22 January 2008

Movielog, Cloverfield (Part II)

Cloverfield, 2008.

Written by Drew Goddard
Directed by Matt Reeves
84 minutes

Part II: Why Cloverfield isn't nearly the movie it could have (and should have) been. (Part I here.)

One of the first things that you learn when you start looking at movie criticism in any kind of serious way is that one should review the movie that the filmmakers made, not the one that you wish they had made. This is sometimes tricky, sometimes impossible, but Part I of this review follows that guideline as well as I could, talking about what Cloverfield was, rather than what I wanted it to be.

Part II is a lot more about the issues and problems I had with the film. (And will have spoilers aplenty.) I've also added a "Writers and Writing" tag, because I think a lot of the criticism that can be leveled on the film come from the script. The film is flawlessly executed, beautifully conceived, perfectly designed and well-directed (with one caveat, which I will mention below), but the worldbuilding is lacking and I wish the film had felt more free to be what it was trying to be.
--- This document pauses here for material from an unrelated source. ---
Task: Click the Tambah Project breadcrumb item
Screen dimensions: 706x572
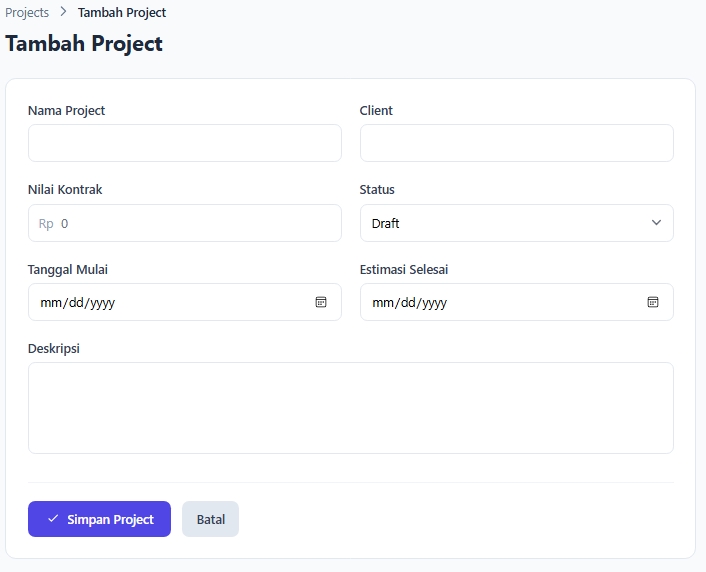Action: (122, 13)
One thing at a time. The direction is very well-handled, but I did wish the shakycam wasn't quite as prevalent. A quick line of dialogue saying that Hud is a cameraman who's done work in Iraq, or even works for a local NYC news agency or production company, would allow for a lot more steady shots, and at least give the audience's stomachs a break from the constant shakiness of the film.
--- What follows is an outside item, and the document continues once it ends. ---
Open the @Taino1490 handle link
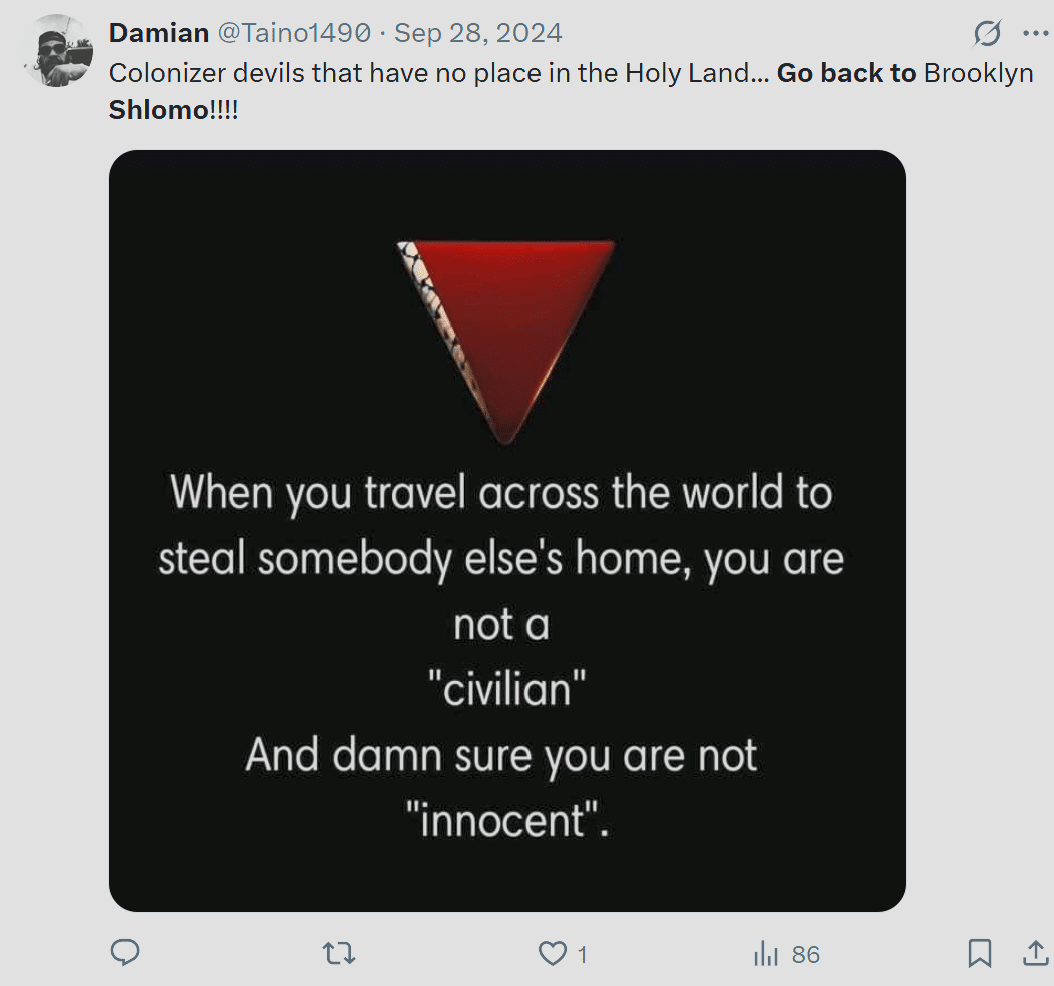The width and height of the screenshot is (1054, 986). (294, 33)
That's really a minor complaint, though. More serious (at least in my mind) is the way the movie is structured . The main "through line" of the film is Rob's decision to go back and get Beth, to save her. It gives the whole thing a structure that, well... feels like a movie. What makes other disaster/horror movies like Dawn of the Dead and 28 Days Later work as well as they do is that they are basically plotless, and so anything feels like it could happen at any time. With Cloverfield, Rob decides to go after Beth, and all his friends... follow him without too much complaint.
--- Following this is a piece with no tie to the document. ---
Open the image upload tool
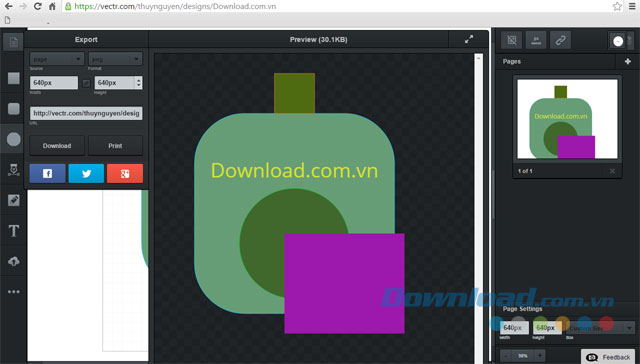 (x=13, y=261)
As Rob is saying he's going to find Beth, Hud says from behind the camera, "I'll tackle you, dude." Well, why doesn't he? Why does this group (one of whom, Marlena, isn't even that good of a friend with the others) blindly follow Rob into certain doom? At least, why isn't there more of a fight over it? Exploring the inter-group dynamics would reveal character, increase tension, and make the whole thing so much more real. As is, these spoiled rich kids just act like movie characters following their leader because, well, that's what the plot demands.

Also, where are all the people? Once you get past the first half-hour or so, our characters are basically walking around in a deserted New York City. It takes a hell of a lot longer than a couple of hours to evacuate eight million people, and every scene in the movie (excepting possibly the ones underground) should have a mass of panicking people engaging in every sort of behavior that panicking people engage in.

Imagine a panicked New York. Where are the people trampling other people? Where are the people (as in Dawn of the Dead) who use the disaster as an excuse to take out age-old hatreds on their fellow man? Where are the people engaging in one last lay before the monster destroys them? For that matter, how about all of the old people, the infirm, the babies, the small children, people in hospitals and nursing homes? People who just can't live with the loss of their homes, their loved ones, people who collapse in tears or go psychotic and start destroying all around them? We get a bit of looting (which becomes a plot point), but where is the world that would be collapsing physically and socially around these characters?

I know that the response to a lot of this is that it happens, but it's just not on-screen. But without the artificial structure of the "rescue mission", you could have these characters essentially running into a lot of this simply by trying to escape the city.

Let me tell you Daniel's version of a monster movie. The idea here is good, but instead of using a "found footage" concept, why not do it as a documentary incorporating said footage from all over the city? How many cell phone videos, digital camera videos, et cetera, would exist in the aftermath of this kind of event?

Give us an Errol Morris-style documentarian, clinically detached, standing in front of the ruins of the city, years or decades after the events. He talks on-screen about the events, then cuts to some of the opening footage. Telling the stories (major and minor) of dozens of individuals in the process. Stories of heroism, of cowardice, of selfishness, selflessness, greed, et cetera et cetera. Some good people, some evil people, some in between... but always human.

And that's what's missing in Cloverfield. Despite the ground's-eye view, it's missing the humanity. That spark of something that makes us recognize ourselves on screen. Despite the thrills and the amazing sights, we're always aware we're just watching a really glossy example of a Dead Teenager Movie. And that makes Cloverfield something less than the Timeless Classic some would like to anoint it.

Update: Amelie Gillette over at The Onion AV Club has a cute little list of things not to think about while watching Cloverfield. You could pretty much read that and just ignore what I wrote above.